Analog Science Fiction and Fact 03/01/11
Page 12
“Just keep listening,” Zile snapped. “We kept the Roswellonium to ourselves, but some of the techniques we developed were passed on to companies like IBM and Intel. We taught them what they needed to know to build the first microprocessors. But I wanted much more. I wanted to develop medical applications. Do you know how much red tape there is when it comes to experimenting on animals, much less people?” He didn’t wait for a response. “A shitload. You can’t get a Goddamn thing done without some sniveling activist getting a lawyer to try and cut your balls off. We had the material, we had the techniques, and I had the ideas, but my hands were tied behind my back. After a decade of fighting that kind of crap, I finally said the hell with it and walked away from my cushy government job, but not before pilfering a sample of the Roswellonium.

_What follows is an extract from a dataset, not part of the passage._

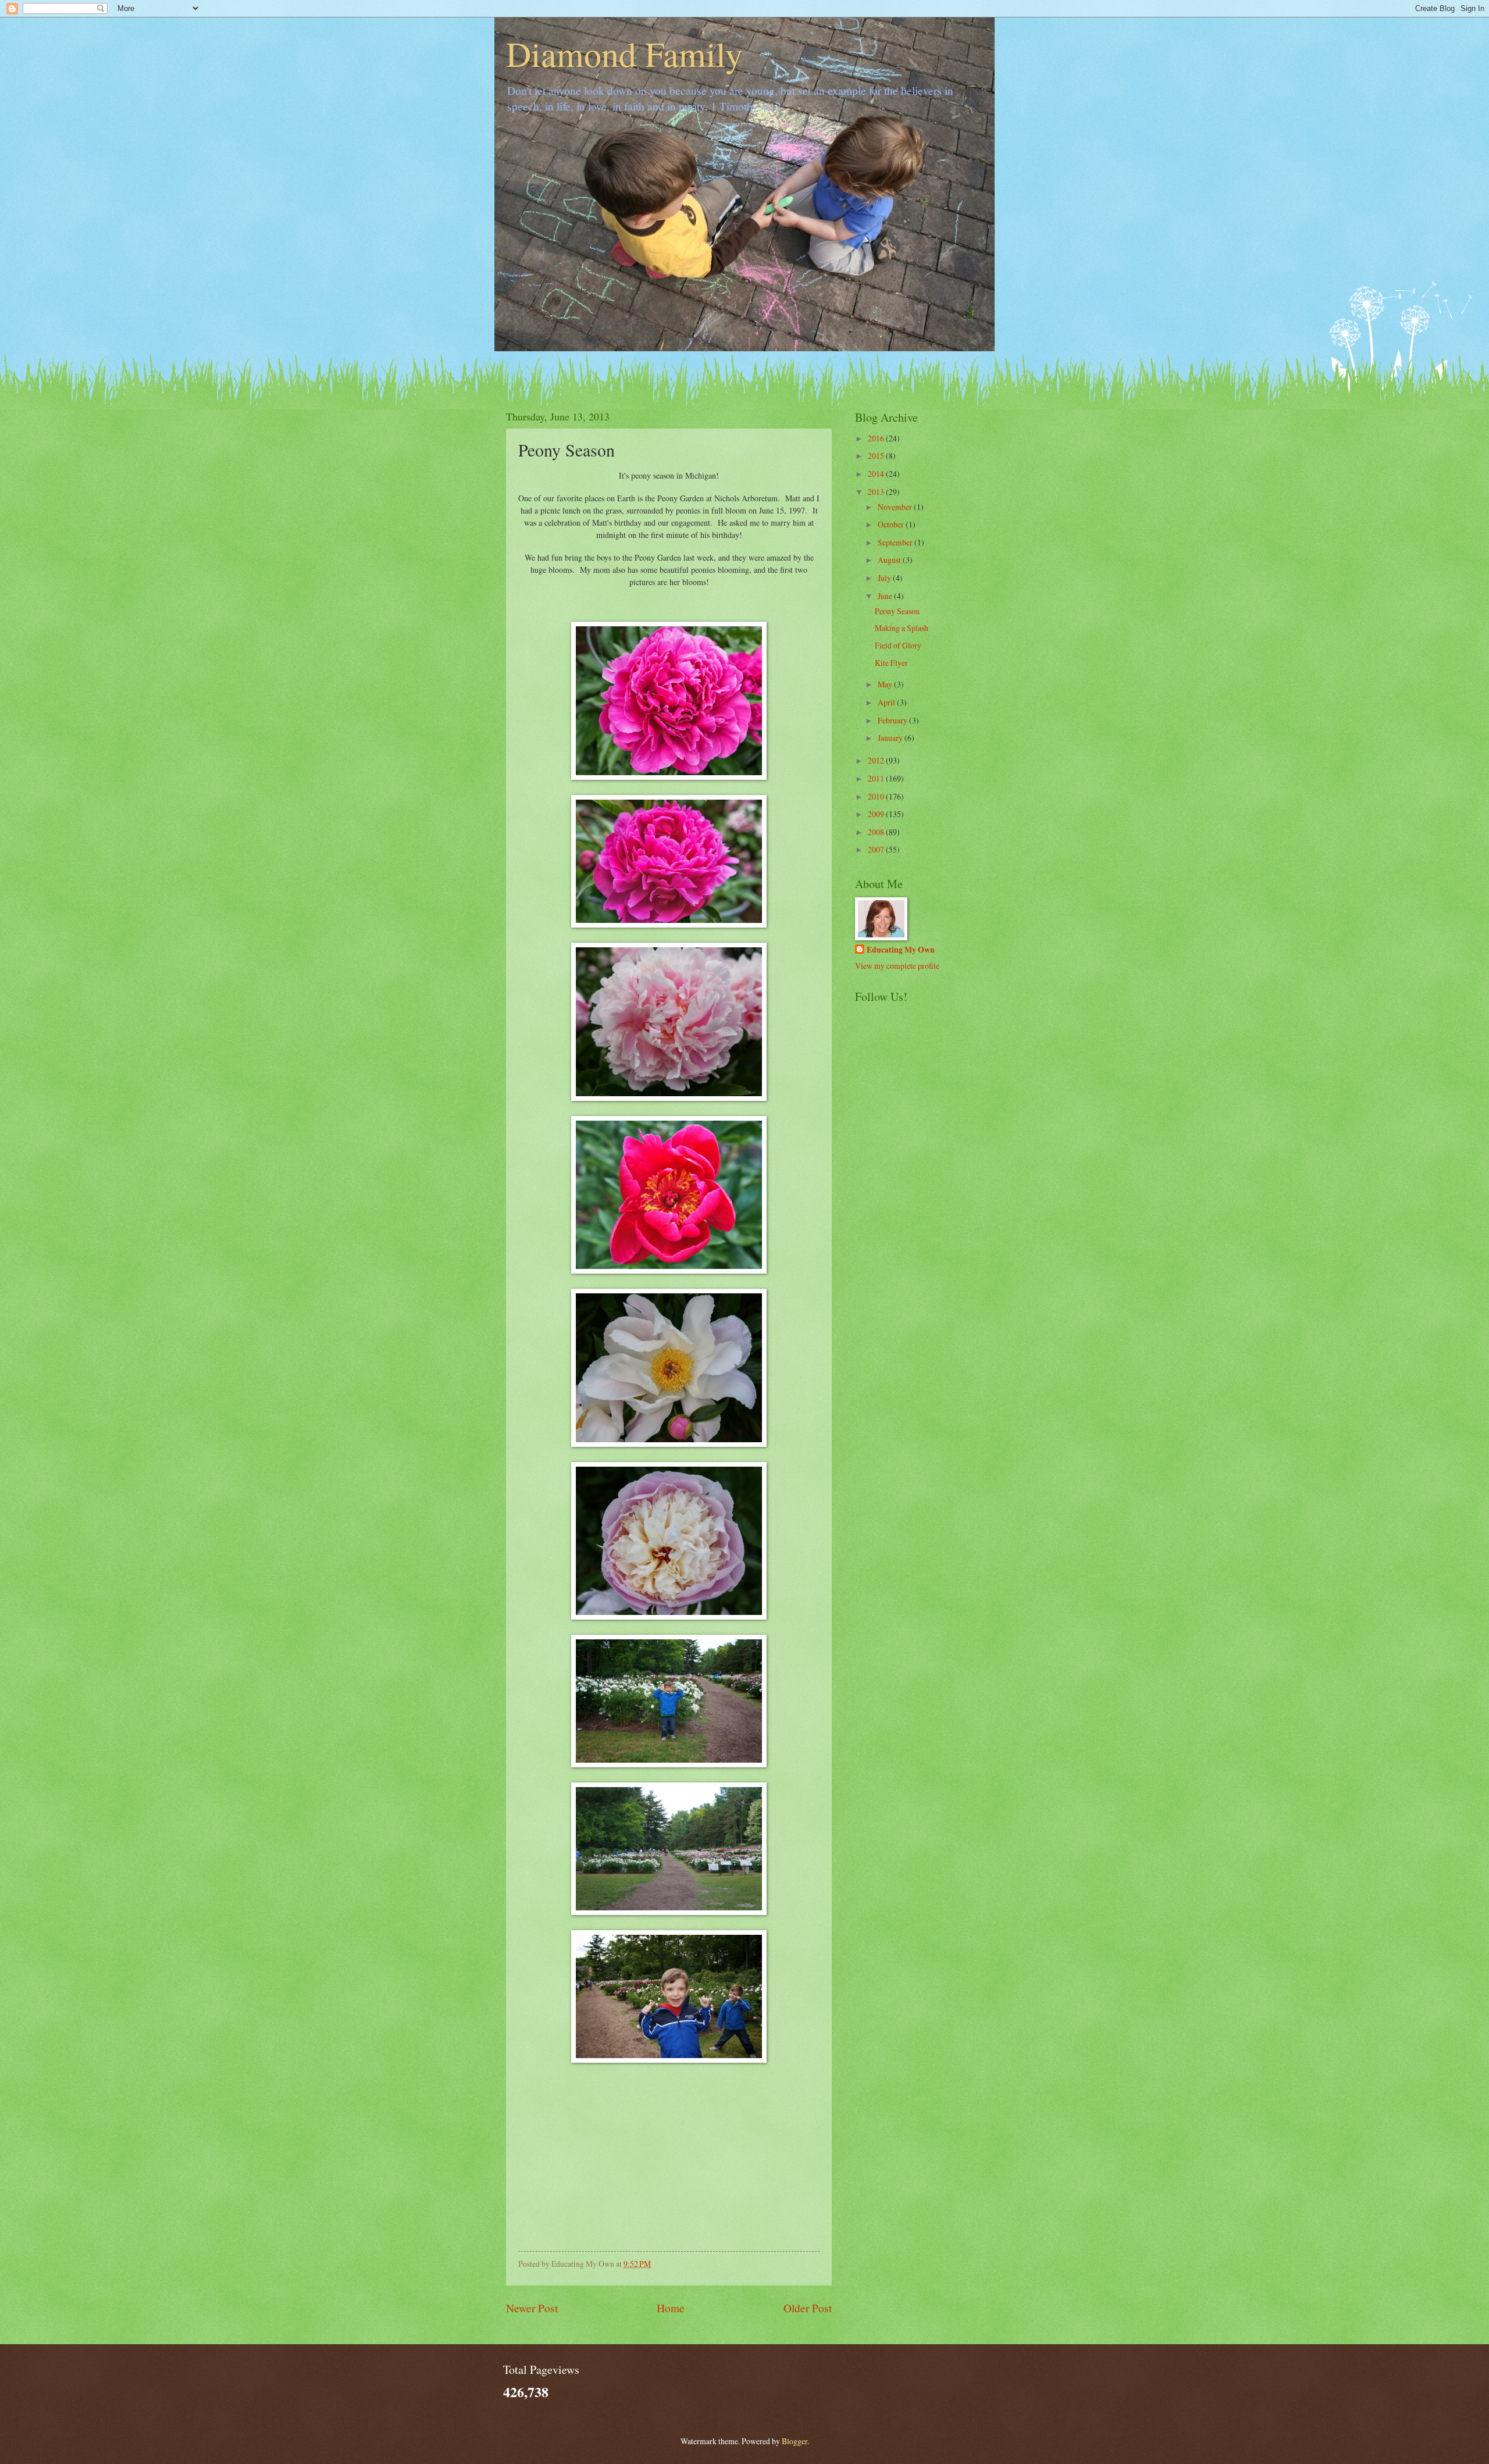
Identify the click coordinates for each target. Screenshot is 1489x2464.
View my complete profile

“I built a lab in my basement. It took most of my inheritance, but I managed to duplicate the technology I needed. The work went a whole lot faster after that. By the mid-’70s, more than two decades before Freitas published his blueprints for the first medical nanorobots, I already had a working prototype, a microscopic machine that could analyze and repair damage to any cell in the body.”
Jeffrey fidgeted. “So why didn’t you go public? You could have made a fortune.”
Zile’s face squinched up. “You don’t steal from a top-secret government facility and then brag about it.”
Jeffrey leaned back into his chair as Zile continued. “I had tried these little machines, nanites, on mice, cats, dogs, all with varying success. Each new tweak in the design worked a little better and by 1974, they were ready. I injected Ralph first.”
“Ralph?”
Zile shrugged. “Some people have dogs, I had Ralph, a gray wolf.”
“That was your pet that jumped me?”
Zile nodded. “Call me eccentric.”
“Oh, I’m sure I wouldn’t be the first.”
“No doubt. After I injected him, I monitored him closely for the next few years. Everything seemed okay. By that point, I only had enough Rosewellonium left for two more sets of nanites. I wasn’t going to waste a dose on primate research, and besides, age was catching up with me. I injected myself in 1981 and carried the final set of bots with me every day after that, paranoid that the Feds would figure out where I lived and steal them.” He took out a handkerchief and mopped his brow. “In the summer of 1985, I was walking Ralph through the woods near our home.”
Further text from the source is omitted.